当院では必要に応じて、運動時の呼気ガスも分析する心肺運動負荷検査も行なっております。手術時期の決定や、妊娠出産のリスク評価に重要な検査のひとつですが、一般病院である当院は比較的検査予約を取りやすく、長期間お待たせすることなくスピーディーに検査結果をお伝えすることが可能です。
② 長時間心電図
日常生活の中の心電図を記録することによって、安静時心電図検査では見つけることのできない動悸や胸痛の原因となる不整脈や虚血性心疾患(狭心症)の有無を調べます。当院では24時間ホルター心電図計、長時間心電記録器(ハートノート)、携帯型心電計があります。
-24時間ホルター心電図計 (24時間心電計)
胸に5ヶ所の電極を貼り小型の検査機器を装着して、普段通りの生活を行い24時間の心電図を測定いたします。入院する必要はありませんが、測定中には入浴(シャワー)はできません。行動記録表を書いていただき症状と心電図との関連性を調べます。1日の中での不整脈が出現する時間や不整脈の頻度が分かります。夜間寝ているときも記録するため、自覚していない不整脈の検出にもすぐれます。労作性狭心症、異型狭心症などの診断に有効なこともあります。24時間の血圧も測定可能な機械もあり、自宅血圧の測定や血圧の日内変動、治療効果を判定する事にも役立ちます。
–長時間心電記録器 (ハートノート)
約10cm程度の軽量な電極一体型のコードレス心電計を胸に貼って心電図を記録します。最大7日間まで心電図を記録することができます。入院する必要はなく、使用中にシャワーや半身浴が可能です。24時間のホルター心電図では不整脈を検出することができなくても7日間記録することにより不整脈をより検出しやすくし、早期発見、早期治療に貢献します。長時間心電記録器(ハートノート)は大変便利ですがどこの病院にもある検査ではなく、クリニック等から7日間心電図記録目的にてご紹介頂いております。
-携帯型心電計
動悸や胸痛などの症状が出現した時に、その場でご自身が携帯型心電計を腹部にあてて心電図を記録します。症状が不整脈や狭心症によるものかの判断に役立ちます。機器を携帯している必要がありますが、ホルター心電図やハートノートと異なり、機器を体に装着しないため、身体的な不快感はありません。当院では7日間機械を貸し出します。
心臓超音波検査
心臓に超音波をあてて、心臓の大きさや動き、血流を観察する検査です。心臓の構造上の異常の検出にすぐれ、弁膜症、心臓肥大、虚血性心疾患、心筋症、先天性心疾患、心不全の診断、重症度判定、治療効果判定や心臓手術後の経過観察などに役立ちます。必要に応じて負荷超音波検査や経食道超音波検査を追加することがあります。
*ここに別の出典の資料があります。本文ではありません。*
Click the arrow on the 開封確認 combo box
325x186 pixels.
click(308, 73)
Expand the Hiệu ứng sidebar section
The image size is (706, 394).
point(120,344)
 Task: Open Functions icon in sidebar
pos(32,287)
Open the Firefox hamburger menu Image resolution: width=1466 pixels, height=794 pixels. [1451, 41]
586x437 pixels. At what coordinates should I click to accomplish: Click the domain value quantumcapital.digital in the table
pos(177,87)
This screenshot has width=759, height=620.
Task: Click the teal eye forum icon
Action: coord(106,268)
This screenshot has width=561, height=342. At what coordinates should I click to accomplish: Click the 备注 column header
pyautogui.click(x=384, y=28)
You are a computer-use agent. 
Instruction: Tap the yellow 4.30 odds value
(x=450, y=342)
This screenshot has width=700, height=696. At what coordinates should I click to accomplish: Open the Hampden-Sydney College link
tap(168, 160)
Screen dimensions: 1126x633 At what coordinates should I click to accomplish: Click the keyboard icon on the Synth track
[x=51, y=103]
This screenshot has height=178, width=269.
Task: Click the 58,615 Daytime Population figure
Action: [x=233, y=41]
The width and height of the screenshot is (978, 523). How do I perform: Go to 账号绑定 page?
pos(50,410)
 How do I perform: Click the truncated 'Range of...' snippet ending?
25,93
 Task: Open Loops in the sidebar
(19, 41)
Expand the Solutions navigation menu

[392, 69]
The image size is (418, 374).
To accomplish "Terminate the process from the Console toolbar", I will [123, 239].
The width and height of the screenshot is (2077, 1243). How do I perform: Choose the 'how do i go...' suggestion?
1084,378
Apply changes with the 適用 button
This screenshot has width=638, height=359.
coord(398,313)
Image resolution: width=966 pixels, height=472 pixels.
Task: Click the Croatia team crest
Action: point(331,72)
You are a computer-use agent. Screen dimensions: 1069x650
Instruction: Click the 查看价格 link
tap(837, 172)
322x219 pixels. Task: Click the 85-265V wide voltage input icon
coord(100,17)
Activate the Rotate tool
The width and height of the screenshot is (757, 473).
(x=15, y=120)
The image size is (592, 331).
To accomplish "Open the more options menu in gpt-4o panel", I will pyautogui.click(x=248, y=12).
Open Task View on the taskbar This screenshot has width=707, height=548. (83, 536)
最新心エコー機器を用いて、心筋ストレイン検査、3Dエコー検査が施行可能です。抗がん剤治療関連心筋症や心アミロイドーシスをはじめとした心筋症の初期においては、従来の左室駆出率EFのみでは心筋障害を見逃すため、ストレインの低下やそのパターンにより、早期に診断することが重要です。大変便利ですが、すべての病院のエコー機器に搭載されているわけではなく、しばしば近隣の癌治療施設からもご紹介頂いております。
① 負荷超音波検査
運動や薬剤により心臓に負荷をかけた状態での心臓超音波検査になります。安静時ではわからなかった異常が負荷により顕在化してくることがあります。おもに虚血性心疾患、肥大型心筋症、弁膜症の診断、治療方針決定に用いられます。労作時息切れの原因として心臓弁膜症を疑った場合には非侵襲的で大変役に立つ診断ツールとなります。当院の運動負荷はトレッドミルとエルゴメーターになりますが、運動負荷が難しい場合にはハンドクリップや薬剤負荷(ドブタミン負荷)エコーも可能です。
② 経食道心臓超音波検査
胃カメラ検査と同様に心臓超音波のプローベを食道にいれ、心臓を食道側から観察します。通常の超音波検査では骨や肺によって心臓が観察しにくい場合がありますが、経食道心臓超音波検査ではより明瞭な画像を得ることができます。多くの場合は鎮静薬を使用して眠っていただきながら検査を行い、患者さんの苦痛にならないように配慮しています。主に弁膜症や感染性心内膜炎(心臓の感染症)、シャント疾患(心臓内に小さな穴が空いている疾患)の診断、心臓内の血栓の確認などに用いられます。最新心エコー機器を用いて鮮明な3D画像を得ることが可能で、心臓の構造をより正確に把握し、治療方針の決定や患者さんへの説明に役立てております。特に心臓手術前にリアルな心臓3D画像にて手術戦略を練ることは大変重要です。複数の超音波専門医が検査に立ち会い、見逃しがなくかつ患者さんへの負担の少ない、比較的短時間の検査を常に心がけています。
血管超音波検査
首や手足の血管に超音波をあてて、血管の太さ、動脈の狭窄や閉塞、血栓の有無、血液の流れなどを調べます。頸部や四肢の血管の動脈硬化性疾患の診断に用いられることや、静脈内の血栓の検出に用いられます。足のむくみ、痛みの原因として下肢静脈の血栓が関与している場合があります。造影剤のアレルギーにて血管造影CTが撮影できないかたや表在静脈瘤の評価目的にて近医クリニック等よりご紹介頂くこともあります。
血圧脈波
上肢(腕)と下肢(足首)の血圧を同時に測定し、動脈硬化の程度や血管の詰まり具合を調べる検査です。いわゆる「血管年齢」がわかる検査であり、動脈硬化スクリーニング・生活習慣病予防指導に役立ちます。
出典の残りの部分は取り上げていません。